Préparez des questions
Écrire vos questions vous permet de vous assurer de ne rien oublier d'important. Lors de la visite, l'esprit erre souvent entre de multiples concepts, il doit assimiler beaucoup d'informations et l'état de tension nerveuse crée la confusion. Avoir rédigé une liste de questions aide votre mémoire ainsi que la conversation avec le médecin.
Il vaut mieux demander que chercher sur Google
«Soyez clair avec votre oncologue, demandez-lui ce que vous voulez vraiment savoir, en faisant l'effort de surmonter l'embarras ou la pudeur – ajoute Curigliano, qui est également président élu de la Société européenne d'oncologie médicale (Esmo) -. De nombreux patients recherchent en ligne des informations sur leur tumeur, leur pronostic et leurs effets secondaires, mais ils n'ont pas le courage d'aborder les questions les plus « brûlantes » avec le spécialiste. Cependant, il est très utile, surtout lors des premières rencontres où l'on ne se connaît pas, que la personne malade demande ce qui l'intéresse le plus, orientant ainsi également la communication de l'oncologue. Plus vous serez clairs les uns avec les autres, plus cela vous sera utile à l’avenir. Un dialogue ouvert est essentiel tout au long du processus de traitement.
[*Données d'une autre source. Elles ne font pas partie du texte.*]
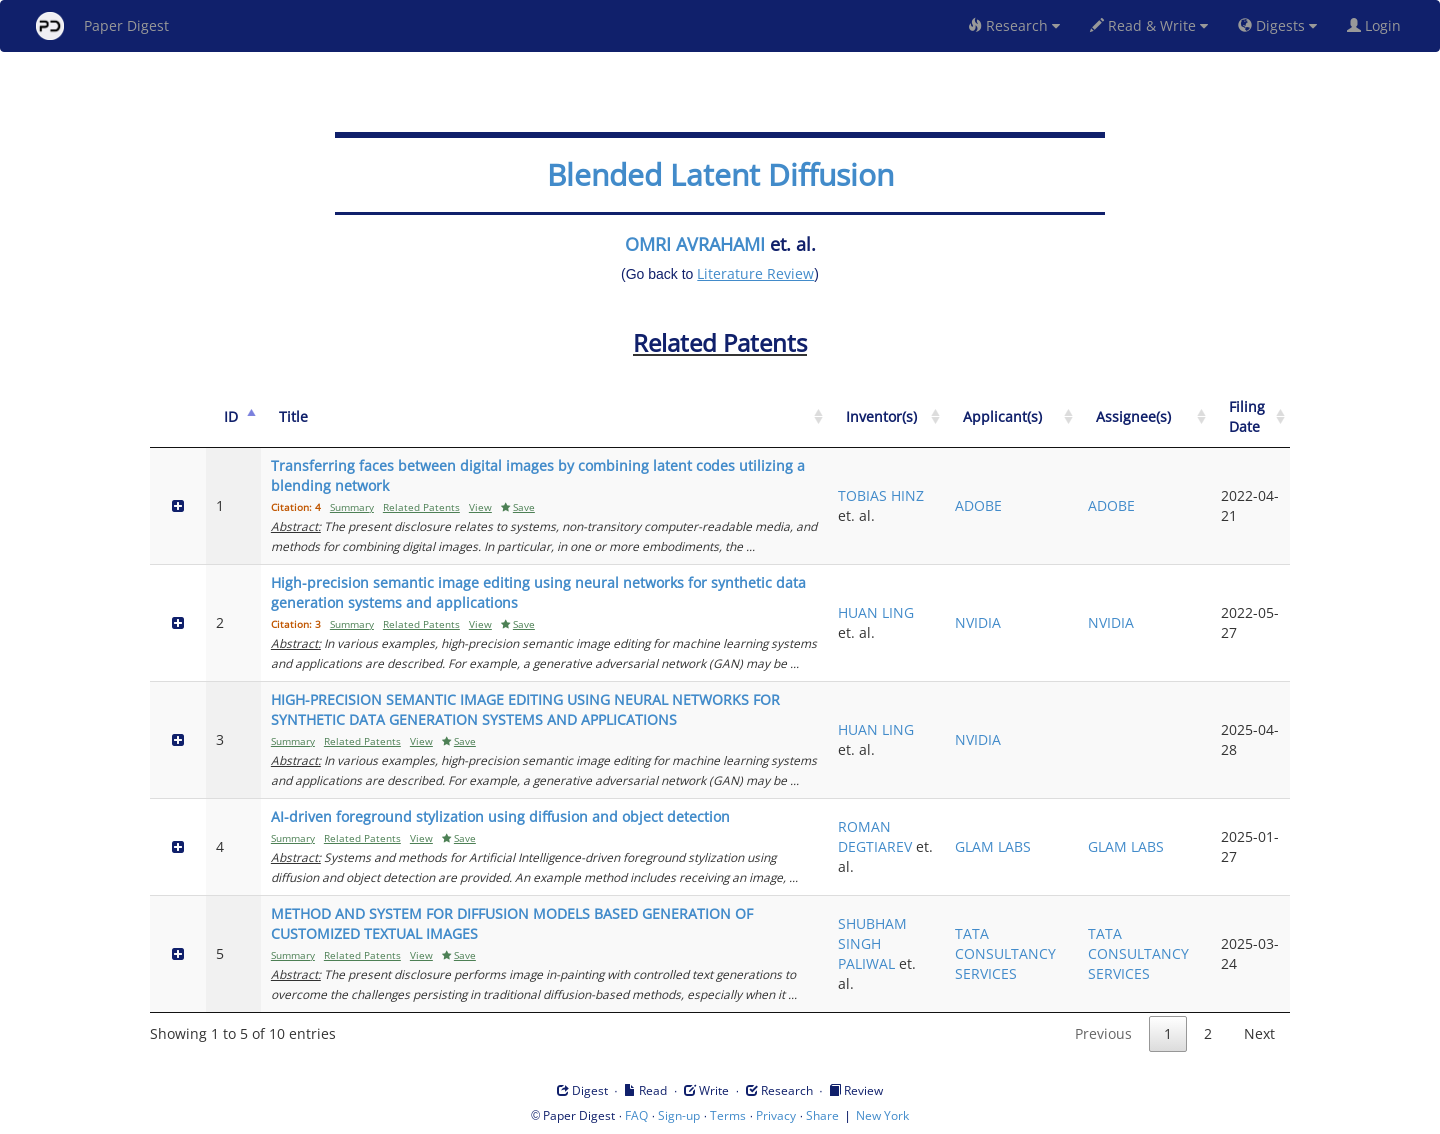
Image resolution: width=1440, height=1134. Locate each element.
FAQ (636, 1115)
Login (1378, 25)
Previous (1103, 1033)
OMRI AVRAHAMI (695, 244)
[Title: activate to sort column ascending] (544, 417)
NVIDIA (978, 622)
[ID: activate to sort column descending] (233, 417)
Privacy (776, 1115)
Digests (1277, 25)
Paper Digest (102, 26)
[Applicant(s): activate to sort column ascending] (1011, 417)
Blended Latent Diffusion (720, 174)
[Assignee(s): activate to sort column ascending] (1144, 417)
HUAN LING (876, 612)
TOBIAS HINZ (881, 495)
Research (1014, 25)
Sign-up (679, 1115)
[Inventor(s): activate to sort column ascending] (886, 417)
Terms (728, 1115)
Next (1259, 1033)
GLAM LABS (993, 846)
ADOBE (978, 505)
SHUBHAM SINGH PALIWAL (872, 943)
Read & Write (1149, 25)
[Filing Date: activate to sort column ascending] (1250, 417)
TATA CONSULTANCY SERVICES (1005, 953)
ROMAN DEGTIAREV (875, 836)
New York (882, 1115)
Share (822, 1115)
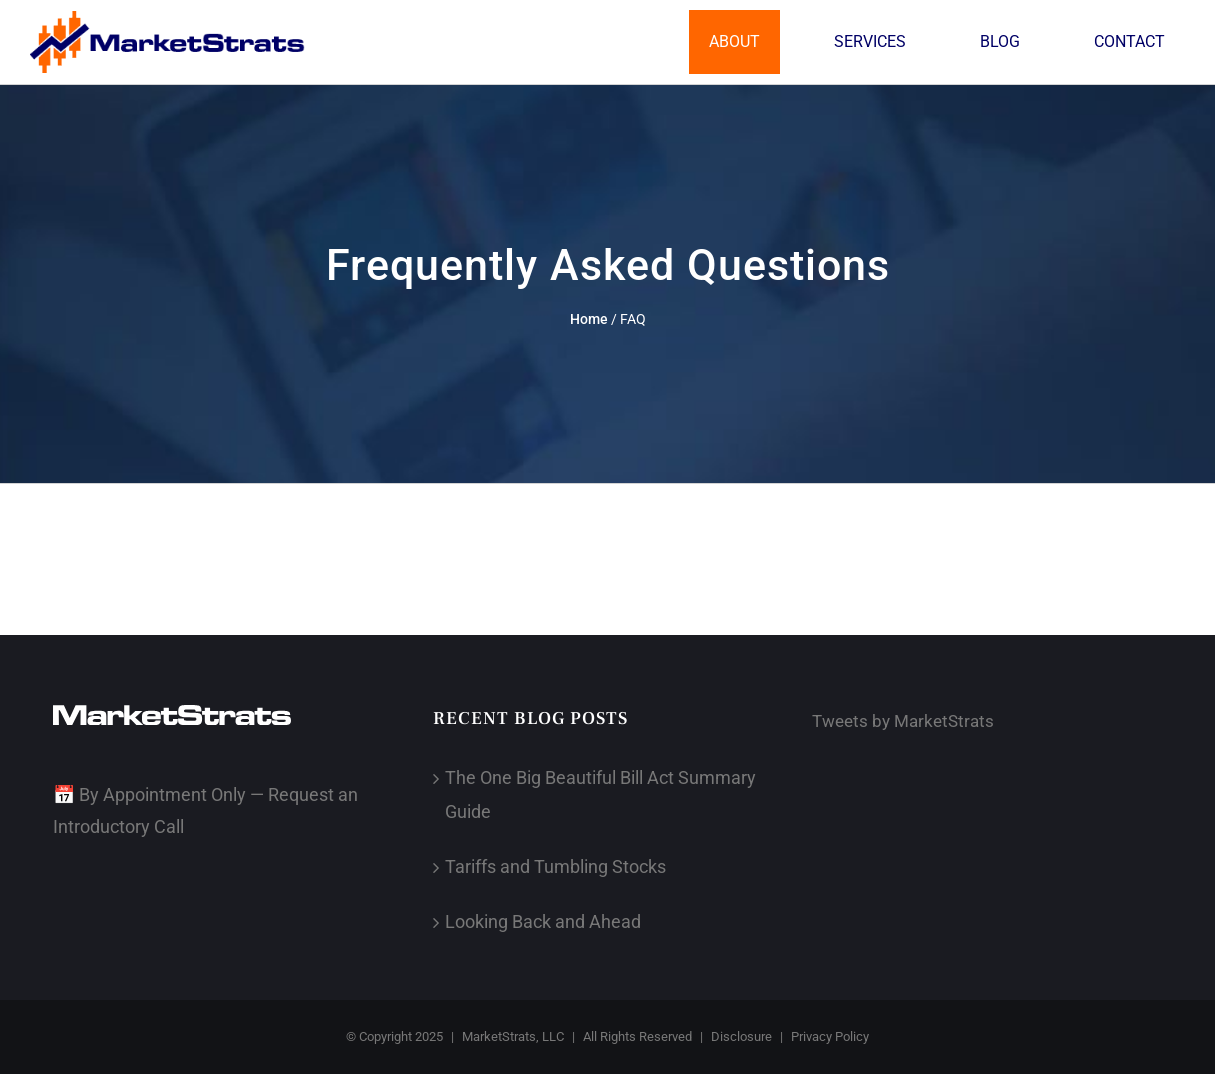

Avant de commencer les traitements
Y a-t-il quelque chose que je dois savoir ou faire avant de commencer le traitement ? C'est une question importante, par exemple pour les patients plus jeunes qui peuvent vouloir des enfants une fois le cancer vaincu et les traitements visant à préserver la fertilité doivent être effectués avant les traitements oncologiques. Dans d'autres cas, il peut être utile de commencer des cours de physiothérapie ou de rééducation avant l'intervention chirurgicale, ce qui contribue à une meilleure réussite et à une récupération plus rapide par la suite. Il peut également y avoir des problèmes bureaucratiques, tels que l'exonération du ticket modérateur ou les avantages sociaux, à régler ou à démarrer en attendant de commencer le traitement.
Tracer l'itinéraire
Avoir une sorte de carte de ce que sera votre chemin peut être d’un grand secours. Le diagnostic de cancer arrive presque toujours comme un coup de tonnerre et à partir de ce moment, la quantité d’informations et de paperasse à gérer est écrasante. «Demandez à votre oncologue s'il est possible de tracer un chemin, donnez-vous des délais – conclut Curigliano -. Il n'est pas toujours possible de donner une indication claire tout de suite car il y a beaucoup de variables à prendre en compte, mais avoir une idée de ce qui les attend (par exemple, opération dans un mois, hospitalisation). Demandez également clairement quelles sont les chances de succès des traitements à court et à long terme, cela permet de garder l'anxiété à distance, cela apporte un peu de clarté dans un horizon plein d'inconnues.